Exercise inputs start

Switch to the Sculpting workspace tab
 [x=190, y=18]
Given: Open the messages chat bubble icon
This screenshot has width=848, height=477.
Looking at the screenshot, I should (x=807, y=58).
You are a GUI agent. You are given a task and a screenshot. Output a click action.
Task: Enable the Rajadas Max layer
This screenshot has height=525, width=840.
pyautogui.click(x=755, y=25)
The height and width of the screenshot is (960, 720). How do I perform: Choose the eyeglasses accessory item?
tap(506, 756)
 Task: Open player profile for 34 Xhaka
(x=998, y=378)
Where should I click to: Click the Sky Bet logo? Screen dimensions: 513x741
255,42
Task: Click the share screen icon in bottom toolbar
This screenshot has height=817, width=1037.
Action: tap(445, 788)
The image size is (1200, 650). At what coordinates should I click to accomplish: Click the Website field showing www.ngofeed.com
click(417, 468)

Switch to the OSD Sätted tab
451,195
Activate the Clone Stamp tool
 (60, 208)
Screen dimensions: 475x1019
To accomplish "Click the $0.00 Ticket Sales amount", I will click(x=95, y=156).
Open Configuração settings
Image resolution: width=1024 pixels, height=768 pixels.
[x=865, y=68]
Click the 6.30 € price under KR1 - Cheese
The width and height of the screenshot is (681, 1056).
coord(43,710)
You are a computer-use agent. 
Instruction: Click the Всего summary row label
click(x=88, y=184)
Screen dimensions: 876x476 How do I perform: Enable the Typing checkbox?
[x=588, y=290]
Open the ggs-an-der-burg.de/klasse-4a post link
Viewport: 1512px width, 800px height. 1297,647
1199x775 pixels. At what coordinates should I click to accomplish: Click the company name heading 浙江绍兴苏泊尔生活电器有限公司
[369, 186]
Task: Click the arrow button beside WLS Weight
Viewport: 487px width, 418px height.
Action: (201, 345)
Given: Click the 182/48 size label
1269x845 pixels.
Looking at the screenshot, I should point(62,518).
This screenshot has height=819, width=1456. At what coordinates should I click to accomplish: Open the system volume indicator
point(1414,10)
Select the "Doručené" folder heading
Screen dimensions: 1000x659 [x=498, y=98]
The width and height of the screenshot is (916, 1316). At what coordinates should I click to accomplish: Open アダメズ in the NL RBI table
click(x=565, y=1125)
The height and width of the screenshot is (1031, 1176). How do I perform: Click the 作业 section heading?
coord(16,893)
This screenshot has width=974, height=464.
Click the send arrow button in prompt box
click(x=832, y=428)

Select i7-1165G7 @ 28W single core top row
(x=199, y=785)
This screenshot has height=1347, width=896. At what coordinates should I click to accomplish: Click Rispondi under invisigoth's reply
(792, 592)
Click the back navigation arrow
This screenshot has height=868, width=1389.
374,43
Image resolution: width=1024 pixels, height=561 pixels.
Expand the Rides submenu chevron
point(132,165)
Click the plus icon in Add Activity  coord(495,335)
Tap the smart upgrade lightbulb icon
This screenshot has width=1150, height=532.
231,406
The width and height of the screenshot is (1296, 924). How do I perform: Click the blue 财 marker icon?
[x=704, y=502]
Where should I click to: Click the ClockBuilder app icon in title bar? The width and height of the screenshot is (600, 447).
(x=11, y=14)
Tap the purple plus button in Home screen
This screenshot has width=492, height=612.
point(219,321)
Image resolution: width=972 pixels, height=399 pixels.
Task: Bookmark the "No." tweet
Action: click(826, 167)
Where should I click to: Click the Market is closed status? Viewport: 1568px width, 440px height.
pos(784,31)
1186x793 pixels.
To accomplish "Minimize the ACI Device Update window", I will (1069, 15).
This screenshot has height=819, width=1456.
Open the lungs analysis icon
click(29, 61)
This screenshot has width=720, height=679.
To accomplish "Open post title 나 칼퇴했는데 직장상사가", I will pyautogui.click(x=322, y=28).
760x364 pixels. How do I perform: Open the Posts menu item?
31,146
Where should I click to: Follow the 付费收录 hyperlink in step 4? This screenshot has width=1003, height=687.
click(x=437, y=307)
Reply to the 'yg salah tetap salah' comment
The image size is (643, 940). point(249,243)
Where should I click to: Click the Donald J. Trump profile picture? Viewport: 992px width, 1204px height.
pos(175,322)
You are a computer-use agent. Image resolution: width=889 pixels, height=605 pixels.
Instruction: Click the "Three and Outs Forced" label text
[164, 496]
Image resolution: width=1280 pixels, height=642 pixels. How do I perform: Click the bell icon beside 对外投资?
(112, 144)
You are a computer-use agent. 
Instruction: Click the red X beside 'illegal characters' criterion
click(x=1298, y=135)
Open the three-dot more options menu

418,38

Exercise inputs end

Given instruction
Can you print the data above verbatim, starting at the line containing "Screen dimensions: 475x1019" and running through the line containing "click(x=88, y=184)", including both of those lines?

The solution
Screen dimensions: 475x1019
To accomplish "Click the $0.00 Ticket Sales amount", I will click(x=95, y=156).
Open Configuração settings
Image resolution: width=1024 pixels, height=768 pixels.
[x=865, y=68]
Click the 6.30 € price under KR1 - Cheese
The width and height of the screenshot is (681, 1056).
coord(43,710)
You are a computer-use agent. 
Instruction: Click the Всего summary row label
click(x=88, y=184)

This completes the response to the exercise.